TASKS TO PERFORM
- a) List every step that the preprocessing pipeline instructions say the pipeline performs.
- b) According to the preprocessing pipeline instructions, where does the pipeline run when --local is set to False, and what does that require?
- c) Extend the preprocessing pipeline instructions, starting after their final sentence.

STUDY TEXT

First, download C++ / Java / Python source code from Google BigQuery. To run our preprocessing pipeline, you need to donwload the raw source code on your machine in a JSON format. A sample of it is given here.

The pipeline does the following:

  • Source code extraction from json (.json.gz) and tokenization (.tok)
  • Train BPE codes and vocab
  • Apply BPE (.bpe)
  • Binarization (.pth)
  • Symlink folder with appropriate file names for .pth (XLM-syml). To be given as data_path argument for training.

To run the pipeline :

python -m codegen_sources.preprocessing.preprocess \
<DATA_PATH> \                            # folder containing json.gz
--langs java cpp python  \               # languages to process
--mode monolingual_functions \           # dataset mode
--bpe_mode=fast_bpe \                    # BPE mode. by default it is fast_BPE. can be roberta_bpe
--local=True \                           # Run on your local machine if True. If False run on a cluster (requires submitit setup)
--train_splits=1                         # Number of trainings splits

If you give several languages, the BPE codes and vocab will be learned commonly on these languages , so that you will have a common vocabulary to train one model for several languages. If you do not want that, launch the pipeline on every language separatly. These tests test the pipeline on different modes. It will give you an overview of the possible options.

Data extracted from a collection:

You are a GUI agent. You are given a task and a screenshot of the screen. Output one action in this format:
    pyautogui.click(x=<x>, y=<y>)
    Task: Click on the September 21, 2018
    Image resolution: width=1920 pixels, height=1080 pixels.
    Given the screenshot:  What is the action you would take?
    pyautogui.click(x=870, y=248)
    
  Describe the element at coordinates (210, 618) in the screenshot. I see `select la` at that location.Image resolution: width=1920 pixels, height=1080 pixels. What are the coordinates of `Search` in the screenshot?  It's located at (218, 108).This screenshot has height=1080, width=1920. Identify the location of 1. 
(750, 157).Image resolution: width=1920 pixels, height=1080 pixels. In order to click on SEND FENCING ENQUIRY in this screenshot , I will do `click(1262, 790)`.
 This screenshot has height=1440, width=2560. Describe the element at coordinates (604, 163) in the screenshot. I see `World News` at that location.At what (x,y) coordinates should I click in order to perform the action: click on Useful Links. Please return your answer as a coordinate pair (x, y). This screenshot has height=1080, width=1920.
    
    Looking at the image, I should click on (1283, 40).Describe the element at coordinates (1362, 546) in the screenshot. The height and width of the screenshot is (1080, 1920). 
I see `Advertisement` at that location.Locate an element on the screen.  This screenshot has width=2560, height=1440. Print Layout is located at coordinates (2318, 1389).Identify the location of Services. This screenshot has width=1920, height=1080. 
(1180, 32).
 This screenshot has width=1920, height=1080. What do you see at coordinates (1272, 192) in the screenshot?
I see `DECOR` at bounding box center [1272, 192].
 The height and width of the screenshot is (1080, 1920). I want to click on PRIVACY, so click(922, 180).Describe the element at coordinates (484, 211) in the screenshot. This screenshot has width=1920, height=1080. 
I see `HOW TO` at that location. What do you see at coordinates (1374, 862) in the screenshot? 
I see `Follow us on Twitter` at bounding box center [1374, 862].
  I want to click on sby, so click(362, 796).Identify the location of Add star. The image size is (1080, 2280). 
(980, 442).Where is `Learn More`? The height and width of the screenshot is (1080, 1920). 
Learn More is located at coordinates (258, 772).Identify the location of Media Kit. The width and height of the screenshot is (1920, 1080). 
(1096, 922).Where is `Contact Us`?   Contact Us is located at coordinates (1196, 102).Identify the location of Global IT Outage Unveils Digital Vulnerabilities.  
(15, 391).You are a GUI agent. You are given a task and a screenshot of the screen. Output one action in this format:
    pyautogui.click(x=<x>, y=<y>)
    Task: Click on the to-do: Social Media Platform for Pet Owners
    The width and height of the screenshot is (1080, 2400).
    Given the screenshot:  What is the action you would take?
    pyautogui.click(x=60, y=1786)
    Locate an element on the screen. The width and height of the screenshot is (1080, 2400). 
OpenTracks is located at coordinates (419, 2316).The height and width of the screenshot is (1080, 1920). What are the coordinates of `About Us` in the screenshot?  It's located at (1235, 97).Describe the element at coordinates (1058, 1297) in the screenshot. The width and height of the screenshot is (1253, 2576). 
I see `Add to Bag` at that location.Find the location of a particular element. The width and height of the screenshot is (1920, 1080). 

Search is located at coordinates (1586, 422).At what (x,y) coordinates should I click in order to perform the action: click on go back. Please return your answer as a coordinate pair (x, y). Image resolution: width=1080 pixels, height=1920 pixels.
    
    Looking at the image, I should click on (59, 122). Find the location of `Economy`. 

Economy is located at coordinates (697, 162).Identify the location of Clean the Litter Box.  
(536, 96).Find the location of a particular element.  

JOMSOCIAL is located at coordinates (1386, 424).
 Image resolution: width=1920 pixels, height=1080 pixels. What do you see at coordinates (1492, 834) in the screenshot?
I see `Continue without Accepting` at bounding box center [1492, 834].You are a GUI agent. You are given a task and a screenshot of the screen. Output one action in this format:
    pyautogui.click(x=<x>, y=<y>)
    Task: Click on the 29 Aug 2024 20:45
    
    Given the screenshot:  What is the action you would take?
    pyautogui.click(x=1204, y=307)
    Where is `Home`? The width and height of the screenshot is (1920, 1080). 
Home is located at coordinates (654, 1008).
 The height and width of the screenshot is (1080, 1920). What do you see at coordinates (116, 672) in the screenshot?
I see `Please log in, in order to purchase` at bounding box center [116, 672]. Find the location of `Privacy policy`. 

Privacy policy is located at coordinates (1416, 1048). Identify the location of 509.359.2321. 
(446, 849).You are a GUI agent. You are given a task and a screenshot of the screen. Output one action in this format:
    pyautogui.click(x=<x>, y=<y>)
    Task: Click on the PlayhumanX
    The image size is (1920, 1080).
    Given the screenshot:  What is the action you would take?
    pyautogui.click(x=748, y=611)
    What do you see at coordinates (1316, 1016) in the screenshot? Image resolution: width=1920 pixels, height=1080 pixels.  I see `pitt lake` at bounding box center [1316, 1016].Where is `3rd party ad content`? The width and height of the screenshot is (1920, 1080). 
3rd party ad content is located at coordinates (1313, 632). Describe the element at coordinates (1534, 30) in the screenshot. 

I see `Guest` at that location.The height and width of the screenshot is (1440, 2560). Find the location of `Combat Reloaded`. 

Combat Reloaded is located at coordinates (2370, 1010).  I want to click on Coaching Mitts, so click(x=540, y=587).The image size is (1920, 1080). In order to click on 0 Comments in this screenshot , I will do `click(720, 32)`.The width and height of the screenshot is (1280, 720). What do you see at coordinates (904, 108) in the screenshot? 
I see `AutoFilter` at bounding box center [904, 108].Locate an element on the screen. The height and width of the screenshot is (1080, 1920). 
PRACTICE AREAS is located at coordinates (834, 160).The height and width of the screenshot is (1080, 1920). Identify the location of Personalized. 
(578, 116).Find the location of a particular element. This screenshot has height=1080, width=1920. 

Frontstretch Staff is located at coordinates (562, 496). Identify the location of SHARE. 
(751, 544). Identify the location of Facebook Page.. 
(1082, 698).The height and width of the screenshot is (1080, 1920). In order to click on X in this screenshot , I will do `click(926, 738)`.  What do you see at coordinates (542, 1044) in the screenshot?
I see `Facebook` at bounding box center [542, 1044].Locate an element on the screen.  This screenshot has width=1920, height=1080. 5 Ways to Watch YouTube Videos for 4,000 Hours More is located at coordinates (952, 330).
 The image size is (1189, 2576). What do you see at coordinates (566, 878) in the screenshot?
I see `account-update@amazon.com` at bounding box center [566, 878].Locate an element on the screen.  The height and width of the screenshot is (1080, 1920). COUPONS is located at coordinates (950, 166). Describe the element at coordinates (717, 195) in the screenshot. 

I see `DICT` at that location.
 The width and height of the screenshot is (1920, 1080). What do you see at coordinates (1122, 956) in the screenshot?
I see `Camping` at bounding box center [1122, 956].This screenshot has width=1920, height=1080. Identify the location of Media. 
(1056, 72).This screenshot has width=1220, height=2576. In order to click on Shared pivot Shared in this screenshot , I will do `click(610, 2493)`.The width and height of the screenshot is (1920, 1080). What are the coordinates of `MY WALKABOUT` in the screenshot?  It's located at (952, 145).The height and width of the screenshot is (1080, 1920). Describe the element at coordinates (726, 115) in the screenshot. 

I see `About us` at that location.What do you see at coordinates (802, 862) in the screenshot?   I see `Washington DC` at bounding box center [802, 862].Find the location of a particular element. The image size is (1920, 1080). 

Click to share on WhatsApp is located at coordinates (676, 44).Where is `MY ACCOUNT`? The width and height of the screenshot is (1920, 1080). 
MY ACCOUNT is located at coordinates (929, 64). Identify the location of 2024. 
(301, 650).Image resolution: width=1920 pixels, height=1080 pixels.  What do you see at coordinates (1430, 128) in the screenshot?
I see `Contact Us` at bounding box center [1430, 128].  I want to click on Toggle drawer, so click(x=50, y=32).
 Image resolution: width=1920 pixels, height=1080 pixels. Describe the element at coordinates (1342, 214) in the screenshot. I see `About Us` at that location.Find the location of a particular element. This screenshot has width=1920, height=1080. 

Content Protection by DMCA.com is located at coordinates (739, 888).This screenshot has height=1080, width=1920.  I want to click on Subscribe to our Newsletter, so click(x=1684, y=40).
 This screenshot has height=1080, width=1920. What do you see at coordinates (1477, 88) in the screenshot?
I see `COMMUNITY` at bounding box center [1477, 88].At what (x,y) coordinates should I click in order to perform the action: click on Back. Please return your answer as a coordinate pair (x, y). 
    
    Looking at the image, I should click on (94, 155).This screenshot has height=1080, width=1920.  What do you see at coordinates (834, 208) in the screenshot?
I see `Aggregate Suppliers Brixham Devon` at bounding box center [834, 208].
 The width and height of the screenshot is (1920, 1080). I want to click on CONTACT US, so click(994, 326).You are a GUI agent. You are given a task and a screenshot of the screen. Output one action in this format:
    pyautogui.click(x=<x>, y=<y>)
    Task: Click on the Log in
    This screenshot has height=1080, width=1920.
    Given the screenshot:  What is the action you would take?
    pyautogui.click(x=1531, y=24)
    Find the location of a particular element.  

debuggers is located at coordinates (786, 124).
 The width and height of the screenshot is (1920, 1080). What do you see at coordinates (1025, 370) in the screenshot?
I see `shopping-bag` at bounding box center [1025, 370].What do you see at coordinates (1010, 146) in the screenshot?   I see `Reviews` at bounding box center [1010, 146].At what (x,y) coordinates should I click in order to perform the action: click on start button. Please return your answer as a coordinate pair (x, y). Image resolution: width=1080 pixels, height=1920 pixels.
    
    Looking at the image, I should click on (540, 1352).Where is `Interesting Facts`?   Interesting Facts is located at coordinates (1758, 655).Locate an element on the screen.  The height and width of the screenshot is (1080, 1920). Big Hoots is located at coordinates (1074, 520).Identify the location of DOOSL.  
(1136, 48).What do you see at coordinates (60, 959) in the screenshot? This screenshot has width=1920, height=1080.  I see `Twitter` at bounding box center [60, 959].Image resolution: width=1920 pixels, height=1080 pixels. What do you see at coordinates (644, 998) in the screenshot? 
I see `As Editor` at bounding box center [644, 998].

ANSWERS PROVIDED
- a)
- Source code extraction from json (.json.gz) and tokenization (.tok)
- Train BPE codes and vocab
- Apply BPE (.bpe)
- Binarization (.pth)
- Symlink folder with appropriate file names for .pth (XLM-syml)

- b) It runs on a cluster, which requires a submitit setup.

- c)
Also, we provide the BPE codes and vocabulary here. These are the codes and vocabulary used for TransCoder and DOBF. They were learned on concatenated C++, Java, and Python data. If you want to use them instead of learning new ones, give the corresponding paths as fastbpe_code_path and fastbpe_vocab_path arguments.

In TransCoder and DOBF readmes, we provide the commands to preprocess the respective datasets.

Model

Overview

In this repository, we provide code to train transformer-based models (code based on XLM repository). The available training tasks are the following:

  • Masked Language Model (MLM)
  • Causal Language Model (CLM)
  • Supervised Machine translation (MT)
  • Classification
  • Deobfuscation = DOBF
  • Unsupervised Machine translation = TransCoder (Denoising auto encoding AE + Back Translation BT)

We evaluate our models with metrics adapted to each task (e.g. computation accuracy and BLEU score for TransCoder, subtoken score for Deobfuscation).

Also, we provide wrappers to fine-tune and evaluate our models on CodeXGLUE benchmark.

Download models

You can donwload the following models :

Re train specific models

To have details on how to retrain specific models, please refer to the README specific to each model.

References

TransCoder model (NeurIPS 2020)

[1] B. Roziere*, M.A. Lachaux*, L. Chanussot, G. Lample Unsupervised Translation of Programming Languages.

@article{roziere2020unsupervised,
  title={Unsupervised translation of programming languages},
  author={Roziere, Baptiste and Lachaux, Marie-Anne and Chanussot, Lowik and Lample, Guillaume},
  journal={Advances in Neural Information Processing Systems},
  volume={33},
  year={2020}
}

DOBF

[2] B. Roziere*, M.A. Lachaux*, M. Szafraniec , G. Lample DOBF: A Deobfuscation Pre-Training Objective for Programming Languages.

@article{roziere2021dobf,
  title={{DOBF}: A Deobfuscation Pre-Training Objective for Programming Languages},
  author={Roziere, Baptiste and Lachaux, Marie-Anne and Szafraniec, Marc and Lample, Guillaume},
  journal={arXiv preprint arXiv:2102.07492},
  year={2021}
}

TransCoder-ST

[3] B. Roziere, J.M. Zhang, F. Charton, M. Harman, G. Synnaeve, G. Lample Leveraging Automated Unit Tests for Unsupervised Code Translation.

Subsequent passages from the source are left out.